1.5.73. How to optimize bif:dateadd in SPARQL query using selective index-friendly filter?
How?
Assume the following SPARQL query:
SELECT ?wiki, ?dbp, bif:datediff('second', xsd:DateTime(?extracted), now()) AS ?secondsAgo FROM <http://nl.dbpedia.org> WHERE { ?wiki foaf:primaryTopic ?dbp . ?dbp dcterms:modified ?extracted . FILTER ( bif:datediff('minute', now(), xsd:DateTime(?extracted)) <= 10 ) } ORDER BY DESC(?extracted) LIMIT 30
Let's take a look at the calculation of:
FILTER ( bif:datediff('minute', now(), xsd:DateTime(?extracted)) <= 10 ) .
For each "is modified" triple we:
-
Convert ?extracted to xsd:dateTime;
-
Calculate datediff;
-
Make a comparison and know whether we hit or miss 10 minutes interval
Written so, this will lead to a potentially long loop, because even if the optimizer will realize that the filter is selective, it can't discover why is it so selective.
Now let's change the filter to:
FILTER ( ?extracted > bif:dateadd('minute', -10, now())) .
now()
can be calculated once at the very beginning of the query execution because it
does not depend on any rows in a given table. Then bif:dateadd
has all arguments known and
thus the whole bif:dateadd('minute', -10, now())
can be calculated only once and produce
some value.

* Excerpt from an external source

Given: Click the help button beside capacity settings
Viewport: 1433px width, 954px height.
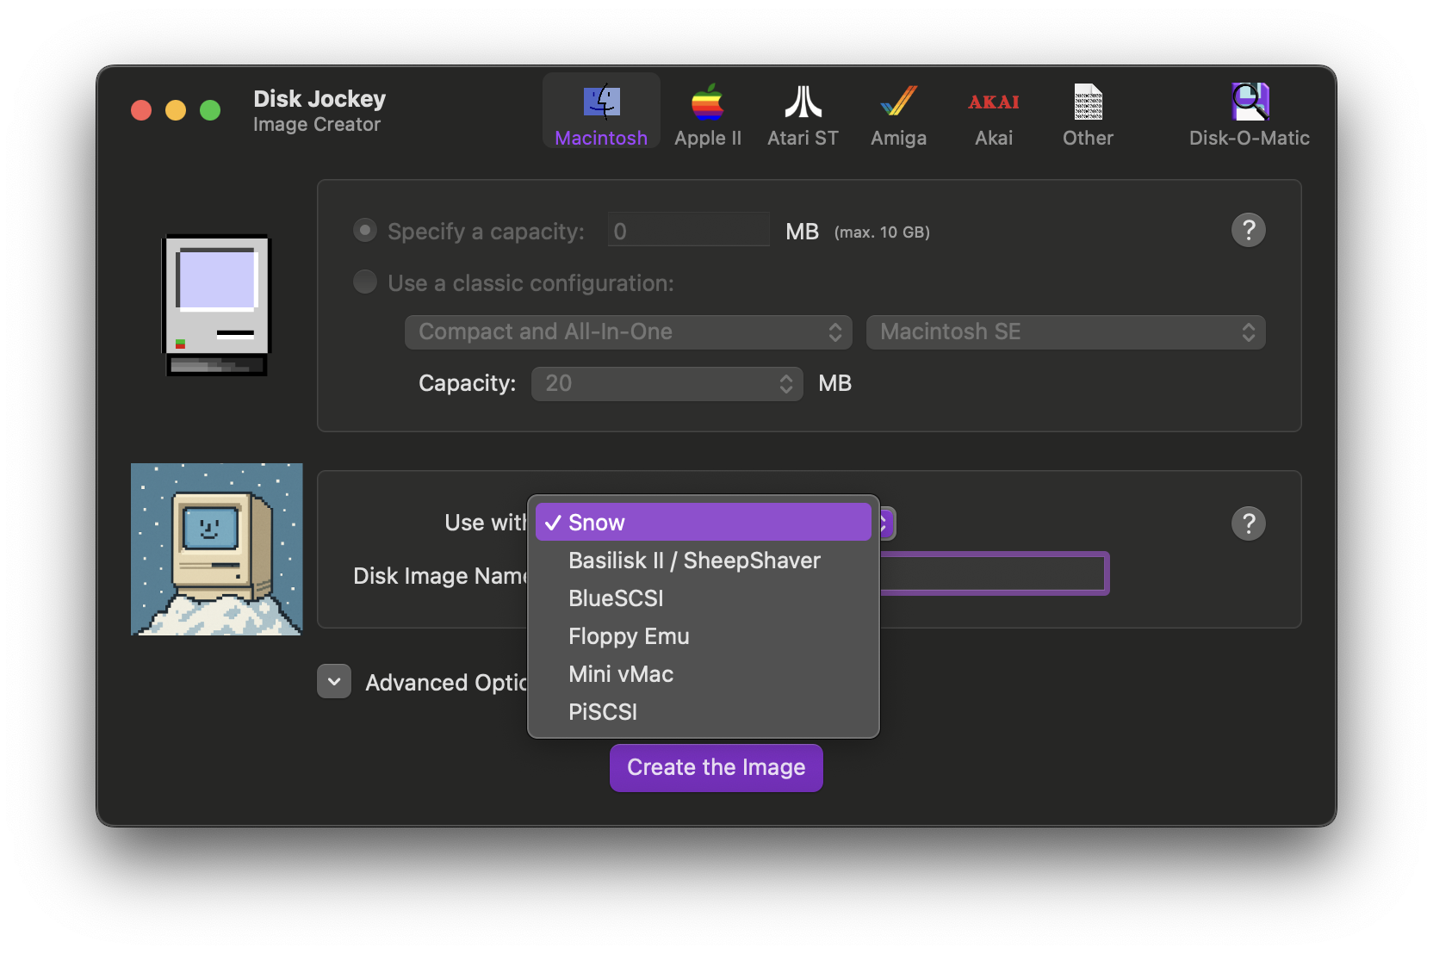Looking at the screenshot, I should (1248, 230).
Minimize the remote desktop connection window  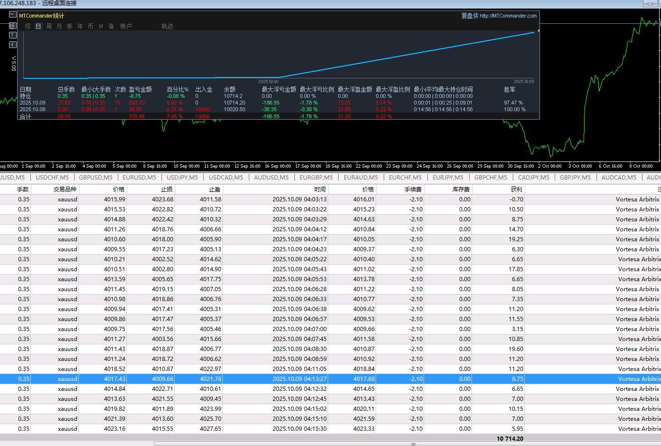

Therefor FILTER ( ?extracted > some_known_value )
can be represented as a
single search step: look at index and get triples with known P, known G, O greater than the given one
and any S. That's pretty fast and predictable step, good for both optimizer and the runtime.
We can rephrase the query to filter index-friendly:
SELECT ?wiki, ?dbp, bif:datediff('second', xsd:DateTime(?extracted) , now()) AS ?secondsAgo FROM <http://nl.dbpedia.org> WHERE { ?wiki foaf:primaryTopic ?dbp . ?dbp dcterms:modified ?extracted . FILTER ( ?extracted > bif:dateadd('minute', -10, now())) } ORDER BY DESC (?extracted) LIMIT 30
In this case the presence or the absence of the order by does not matter too much, because the query is way more straightforward: selective index-friendly filter first, and the selection could be ordered naturally via hot index used by the filter.
Note also that if you know the datatype of an object literal, there's no need to write a cast like xsd:dateTime --- it can make an expression index-unfriendly even if it will always return the argument unchanged on your specific data.